Often tasks are performed without a proper plan or from the mentality in which employees try to appease the boss. On some occasions, workers are willing to put themselves at risk by taking shortcuts to “prove” themselves to be good workers.
We have had various training seminars and workshops provided to employees about safe lifting practices and have developed safe working procedures to try and mitigate this occurrence from happening. Policies have to be put in place along with stretching in hopes of reducing the amount of repetitive moment by workers to try and reduce the stress to their lower back region.
Implementing mandatory physiotherapy sessions paid by the employer is key. The goal of these sessions is for maintenance purposes. If the physiotherapist notices a small issue, they can resolve MSD before it becomes a more severe issue. This can potentially mitigate time lost in the workplace.
I think one of the most important items that we have implemented is the mandatory use of specialized PPE, for example, back belts when performing certain activities. To date, this use of PPE has been a strong solution as back belts are used to help support the lower back and they are used to prevent some major strains.
Although on the lower end of the hierarchy of controls, proper PPE use has reduced the number of workplace injuries throughout our company. I am happy to announce that fewer lower back claims as compared to the past. The effect on the employee is tremendous, it boosts morale and seems to make workers very happy that we are taking care of them in the field.
Employees report reduced pain and less effort in performing the activities required. They no longer worry about being able to play with the kids and enjoy family time. They go above and beyond their specified duties and the quality of the work performed keeps on improving.
I often spend a fair amount of capital on getting top quality PPE for the workers, I know exactly what they are feeling. I performed every task they have in the past. I have a very good understanding of MSD that occurs and what the workers are concerned about.
As management, we have dedicated and discussed the hierarchy of controls – elimination, substitution, administrative and engineering factors combined with the use of these back belts have significantly reduced the amount of injury, absenteeism, and lost time work claims.
Musculoskeletal Injury (MSI) Prevention
It will be the responsibility of the Employer to ensure that an MSI Risk Assessment is conducted when required Supervisor It will be the responsibility of the Supervisor to identify potential risk of MSI and implement practical measures. Workers It will be the responsibility of Workers to follow safe work practices and procedures to prevent MSI.
Chances are that every employee will, at work and at home, be involved in activities that involve lifting or moving heavy objects, stretching to reach an out of the way item, crawling to reach something at floor level, using a tool while in an awkward position, or repeating the same motions dozens of times an hour. These types of activities may lead to strains and sprains collectively known as Musculoskeletal Injuries (MSI).

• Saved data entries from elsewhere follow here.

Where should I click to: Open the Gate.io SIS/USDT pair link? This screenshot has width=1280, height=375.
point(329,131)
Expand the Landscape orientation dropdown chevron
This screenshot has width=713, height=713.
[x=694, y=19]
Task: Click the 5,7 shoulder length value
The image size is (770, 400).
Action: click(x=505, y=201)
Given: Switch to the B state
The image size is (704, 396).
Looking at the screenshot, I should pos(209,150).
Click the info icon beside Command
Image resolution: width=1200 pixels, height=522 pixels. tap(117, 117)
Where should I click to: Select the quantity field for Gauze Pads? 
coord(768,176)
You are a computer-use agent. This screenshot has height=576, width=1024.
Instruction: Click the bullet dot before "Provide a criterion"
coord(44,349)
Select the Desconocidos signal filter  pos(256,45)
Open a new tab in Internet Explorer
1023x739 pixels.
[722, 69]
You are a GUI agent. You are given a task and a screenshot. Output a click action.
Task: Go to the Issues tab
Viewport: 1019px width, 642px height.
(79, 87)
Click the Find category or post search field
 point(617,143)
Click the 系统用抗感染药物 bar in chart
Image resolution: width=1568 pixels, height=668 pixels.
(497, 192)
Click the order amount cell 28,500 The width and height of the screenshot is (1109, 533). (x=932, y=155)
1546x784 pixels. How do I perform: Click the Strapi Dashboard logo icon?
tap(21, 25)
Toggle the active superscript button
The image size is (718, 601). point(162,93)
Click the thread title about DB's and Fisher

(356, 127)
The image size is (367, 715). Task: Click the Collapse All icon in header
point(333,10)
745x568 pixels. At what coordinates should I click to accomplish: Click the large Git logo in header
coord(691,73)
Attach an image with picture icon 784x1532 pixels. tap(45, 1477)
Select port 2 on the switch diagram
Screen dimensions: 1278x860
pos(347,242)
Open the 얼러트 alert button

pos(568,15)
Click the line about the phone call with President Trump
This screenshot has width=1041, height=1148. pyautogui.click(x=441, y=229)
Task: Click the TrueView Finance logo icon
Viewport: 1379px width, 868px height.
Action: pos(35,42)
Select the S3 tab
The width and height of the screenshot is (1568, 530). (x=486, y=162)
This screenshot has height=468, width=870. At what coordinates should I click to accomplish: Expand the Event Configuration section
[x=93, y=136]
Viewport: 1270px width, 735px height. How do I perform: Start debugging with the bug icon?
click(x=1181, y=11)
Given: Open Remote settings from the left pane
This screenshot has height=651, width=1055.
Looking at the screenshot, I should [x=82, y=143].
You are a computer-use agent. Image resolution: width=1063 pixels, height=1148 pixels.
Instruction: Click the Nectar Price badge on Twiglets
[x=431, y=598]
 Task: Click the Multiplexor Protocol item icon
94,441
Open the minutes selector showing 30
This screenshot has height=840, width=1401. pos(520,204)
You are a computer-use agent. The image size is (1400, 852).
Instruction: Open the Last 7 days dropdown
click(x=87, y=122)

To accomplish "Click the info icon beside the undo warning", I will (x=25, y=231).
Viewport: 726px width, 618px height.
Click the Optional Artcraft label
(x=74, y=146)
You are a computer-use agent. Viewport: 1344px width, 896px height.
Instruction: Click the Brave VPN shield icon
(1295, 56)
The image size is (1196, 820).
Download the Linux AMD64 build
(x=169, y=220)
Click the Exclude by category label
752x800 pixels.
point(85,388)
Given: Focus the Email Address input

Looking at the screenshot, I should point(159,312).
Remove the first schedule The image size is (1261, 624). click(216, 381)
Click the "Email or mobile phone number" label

MSI can be prevented if personnel:
practice good housekeeping
pre-plan procedures to ensure the proper tools, equipment and number of personnel are available
minimize the distance materials have to be moved – plan storage and movements properly
store materials at or above hip height to minimize unnecessary bending
break or divide heavy or large loads into smaller loads for easier transport
use personal protective equipment such as knee pads, and gloves
get help when lifting heavy or bulky objects
don’t swing and throw heavy loads
lend a hand to workmates when necessary
use dollies, hoists, forklifts and other equipment to do a job more efficiently
use correct postures and avoid overexertion – use the squat technique for lifting, bend at the knees with back straight and head up, reduce twisting, keep loads in front of you; turn using your feet not your body
use extended handles on tools to reduce the need for crawling when doing floor level tasks
take part in a fitness program that will build muscle strength and flexibility
do some stretches and warm ups before any heavy or repetitive lifting jobs
take short breaks between stages of strenuous jobs
In conclusion, I am happy to see positive collaboration between employees and employers. We have worked together to drastically reduce the number of lower back sprains and strains as well as some major injuries that have led to the misfortune of the employee’s work-life balance.